What is often labelled as excessively exclusionary would be described more accurately as the early Church’s knowledge and experience of God and membership in the faith community that hinges on this claim. This claim has distanced them from their prior religious home and thus it will shape their new one. These words establish boundaries; it says, "This is who we are. We are the people who believe in the God who has been revealed to us decisively in Jesus Christ". To be included in the circle of Jesus' "own," one must recognize Jesus for who he is, which means recognizing the revelation of God in him.

However, these words prove to be a problem when they are used to speak to questions that were never in the writers mind. To use these verses in a battle over the relative merits of the world's religions is to distort their intention. It is dangerous and destructive to cite them as the final arbiter in discussions of the relative merits of different religions' experiences and understanding of God. The Fourth Gospel is not concerned with the fate, of Muslims, Hindus or Buddhists, nor with the superiority or inferiority of Judaism and Christianity as they are configured in the modern world. These verses are the celebratory words of a particular faith community, convinced of the truth and life it has received through Jesus. The writer’s primary concern was the clarification and celebration of what it means to believe in Jesus. This theological vision expresses the distinctiveness of Christian identity and it is as people shaped by this distinctiveness that Christians can take their place in conversations about world religion.

When one excludes the questions that contemporary Christians falsely import into these verses, there is nothing outrageous or offensive about the claims made here.

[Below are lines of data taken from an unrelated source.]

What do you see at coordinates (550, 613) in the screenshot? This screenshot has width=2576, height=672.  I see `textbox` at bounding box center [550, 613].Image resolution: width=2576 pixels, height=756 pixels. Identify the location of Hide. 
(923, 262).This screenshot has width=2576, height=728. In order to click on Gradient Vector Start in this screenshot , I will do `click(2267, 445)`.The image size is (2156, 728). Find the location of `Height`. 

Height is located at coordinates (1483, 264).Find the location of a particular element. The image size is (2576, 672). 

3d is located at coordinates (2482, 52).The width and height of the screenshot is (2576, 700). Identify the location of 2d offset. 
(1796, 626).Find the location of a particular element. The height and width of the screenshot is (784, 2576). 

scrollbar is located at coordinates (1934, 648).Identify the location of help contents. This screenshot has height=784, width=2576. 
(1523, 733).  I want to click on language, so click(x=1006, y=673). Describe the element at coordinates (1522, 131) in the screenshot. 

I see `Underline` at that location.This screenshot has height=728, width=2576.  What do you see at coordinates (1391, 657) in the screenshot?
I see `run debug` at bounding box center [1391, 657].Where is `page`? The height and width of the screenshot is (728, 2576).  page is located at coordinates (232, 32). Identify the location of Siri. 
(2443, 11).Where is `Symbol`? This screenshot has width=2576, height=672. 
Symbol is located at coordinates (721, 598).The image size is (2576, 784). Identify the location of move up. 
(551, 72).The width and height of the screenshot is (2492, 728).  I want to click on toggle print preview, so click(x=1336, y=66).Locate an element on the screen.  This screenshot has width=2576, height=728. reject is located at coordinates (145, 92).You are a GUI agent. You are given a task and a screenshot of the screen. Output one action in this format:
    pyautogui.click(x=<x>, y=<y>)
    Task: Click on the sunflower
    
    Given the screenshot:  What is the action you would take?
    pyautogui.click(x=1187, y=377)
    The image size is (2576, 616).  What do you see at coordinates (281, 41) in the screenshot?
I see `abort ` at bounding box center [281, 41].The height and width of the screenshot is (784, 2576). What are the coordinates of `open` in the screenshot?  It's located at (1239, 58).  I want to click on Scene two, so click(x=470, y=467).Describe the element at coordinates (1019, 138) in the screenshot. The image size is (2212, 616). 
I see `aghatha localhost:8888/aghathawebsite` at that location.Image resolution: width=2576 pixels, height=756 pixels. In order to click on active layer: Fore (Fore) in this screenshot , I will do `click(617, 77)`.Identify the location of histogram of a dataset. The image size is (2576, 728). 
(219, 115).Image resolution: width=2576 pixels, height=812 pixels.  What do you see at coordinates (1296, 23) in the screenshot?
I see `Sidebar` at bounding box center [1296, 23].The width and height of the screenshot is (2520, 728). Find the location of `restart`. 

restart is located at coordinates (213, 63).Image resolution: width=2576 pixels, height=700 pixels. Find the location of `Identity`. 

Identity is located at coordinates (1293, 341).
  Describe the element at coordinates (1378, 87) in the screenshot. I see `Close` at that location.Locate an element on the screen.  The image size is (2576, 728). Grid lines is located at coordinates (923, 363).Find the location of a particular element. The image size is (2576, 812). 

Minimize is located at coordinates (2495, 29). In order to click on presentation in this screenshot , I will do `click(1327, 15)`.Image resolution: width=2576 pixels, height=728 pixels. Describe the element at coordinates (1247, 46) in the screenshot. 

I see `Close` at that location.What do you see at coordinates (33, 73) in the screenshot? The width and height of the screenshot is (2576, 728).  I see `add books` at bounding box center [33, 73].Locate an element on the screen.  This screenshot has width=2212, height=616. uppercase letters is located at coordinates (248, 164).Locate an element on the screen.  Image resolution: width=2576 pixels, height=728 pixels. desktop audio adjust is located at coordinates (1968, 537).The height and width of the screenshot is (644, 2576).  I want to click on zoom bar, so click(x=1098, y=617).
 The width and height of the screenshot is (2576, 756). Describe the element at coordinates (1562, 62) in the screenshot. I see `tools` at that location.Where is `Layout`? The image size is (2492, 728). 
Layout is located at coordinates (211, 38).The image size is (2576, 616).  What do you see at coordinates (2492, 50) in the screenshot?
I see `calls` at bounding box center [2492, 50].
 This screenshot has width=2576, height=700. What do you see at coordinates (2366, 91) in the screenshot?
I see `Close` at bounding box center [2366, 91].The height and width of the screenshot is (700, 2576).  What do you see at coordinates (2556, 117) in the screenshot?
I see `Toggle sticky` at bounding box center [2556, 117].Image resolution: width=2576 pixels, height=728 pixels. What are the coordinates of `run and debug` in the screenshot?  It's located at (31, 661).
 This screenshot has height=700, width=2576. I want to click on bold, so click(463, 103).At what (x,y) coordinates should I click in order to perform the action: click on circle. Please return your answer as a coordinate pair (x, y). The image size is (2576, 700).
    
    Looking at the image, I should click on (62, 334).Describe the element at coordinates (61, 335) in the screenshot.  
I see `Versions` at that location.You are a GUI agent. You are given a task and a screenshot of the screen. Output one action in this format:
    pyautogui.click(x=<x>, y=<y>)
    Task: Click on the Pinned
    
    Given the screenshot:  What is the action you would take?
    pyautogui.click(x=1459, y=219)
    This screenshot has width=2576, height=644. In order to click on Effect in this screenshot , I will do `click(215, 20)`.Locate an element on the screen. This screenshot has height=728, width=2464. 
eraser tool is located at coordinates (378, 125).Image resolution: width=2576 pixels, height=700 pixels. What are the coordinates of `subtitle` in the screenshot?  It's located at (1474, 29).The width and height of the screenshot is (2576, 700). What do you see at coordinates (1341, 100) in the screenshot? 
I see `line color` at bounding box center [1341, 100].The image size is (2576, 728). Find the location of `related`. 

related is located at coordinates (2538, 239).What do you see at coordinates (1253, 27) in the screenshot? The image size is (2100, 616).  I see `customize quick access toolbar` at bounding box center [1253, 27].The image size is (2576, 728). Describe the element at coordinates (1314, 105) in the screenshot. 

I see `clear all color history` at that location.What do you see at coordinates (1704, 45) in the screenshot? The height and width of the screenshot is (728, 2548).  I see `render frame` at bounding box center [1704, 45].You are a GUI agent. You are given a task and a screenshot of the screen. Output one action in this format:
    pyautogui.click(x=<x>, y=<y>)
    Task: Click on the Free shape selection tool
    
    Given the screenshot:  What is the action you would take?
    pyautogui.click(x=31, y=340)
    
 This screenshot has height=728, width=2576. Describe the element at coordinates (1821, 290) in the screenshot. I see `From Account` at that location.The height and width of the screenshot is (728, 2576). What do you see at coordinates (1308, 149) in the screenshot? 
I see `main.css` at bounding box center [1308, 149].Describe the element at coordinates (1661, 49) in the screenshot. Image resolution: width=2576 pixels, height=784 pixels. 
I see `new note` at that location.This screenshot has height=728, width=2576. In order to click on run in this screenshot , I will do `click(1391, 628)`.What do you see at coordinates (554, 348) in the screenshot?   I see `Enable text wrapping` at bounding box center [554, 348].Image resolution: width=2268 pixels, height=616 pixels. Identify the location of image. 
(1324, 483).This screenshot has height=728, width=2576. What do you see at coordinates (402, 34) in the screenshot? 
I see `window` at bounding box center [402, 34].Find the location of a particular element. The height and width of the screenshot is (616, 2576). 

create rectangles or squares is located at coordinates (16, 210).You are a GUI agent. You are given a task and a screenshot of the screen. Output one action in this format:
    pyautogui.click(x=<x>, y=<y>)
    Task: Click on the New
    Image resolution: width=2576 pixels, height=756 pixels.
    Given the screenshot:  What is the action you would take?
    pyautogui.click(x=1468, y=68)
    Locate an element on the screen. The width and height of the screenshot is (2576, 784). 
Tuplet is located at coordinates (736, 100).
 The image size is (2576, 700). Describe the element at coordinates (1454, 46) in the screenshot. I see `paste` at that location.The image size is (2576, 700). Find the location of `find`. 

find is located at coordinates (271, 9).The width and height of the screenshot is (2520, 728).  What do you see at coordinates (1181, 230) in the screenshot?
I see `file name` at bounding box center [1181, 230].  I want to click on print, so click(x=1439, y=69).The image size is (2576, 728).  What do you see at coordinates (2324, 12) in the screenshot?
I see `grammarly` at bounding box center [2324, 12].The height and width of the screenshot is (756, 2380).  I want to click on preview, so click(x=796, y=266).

Rather, at the heart of Christianity is this affirmation of the decisive revelation of God in the Jesus the Christ. These verses can thus be read as the core claim of Christian identity; what distinguishes Christians from peoples of other faiths is the conviction that through Jesus that Christians have access to their God as Father.

On one occasion when Billy Graham spoke at Harvard University he spoke to the prestigious JFK Forum at the Kennedy School of Government. After his address, he turned to the audience for questions. All the Christian triumphalists had shown up for their man and their night at Harvard. One young believer stood up and asked Dr. Graham, "Since Jesus said 'I am the way, the truth and the life, and no man cometh to the Father but by me,' doesn't that mean people from other religions, Jews and the rest, are going to hell?" Dr Graham replied, "I'm sure glad that God is the judge of people's hearts and not me! And I trust God to decide those questions justly and mercifully." The student was disappointed and pressed further, "Well, what do you think God will decide?" Graham demurred, "Well, God doesn't really ask my advice on those matters." Another questioner started again, "Well, what about those who aren't even monotheists, like the Buddhists?" Graham, replied, "You know, I've been to some Buddhist countries, and so many of the people I met seem to live more like Jesus than too many Christians I've seen."

Those who believe that Jesus is the Son of God, the Way the Truth and the Life, the Way to the Father and the Word should be the most loving, compassionate, forgiving, welcoming, peaceful, and hungry for justice people around just like Jesus. Unfortunately, it's not always exactly so. Those who do not belive in Jesus as the way to the Father need to see in us what we belive so that they will better see God.

Let us lift our game. Remember the Spirt is coming to assist us. We need all the help we can get.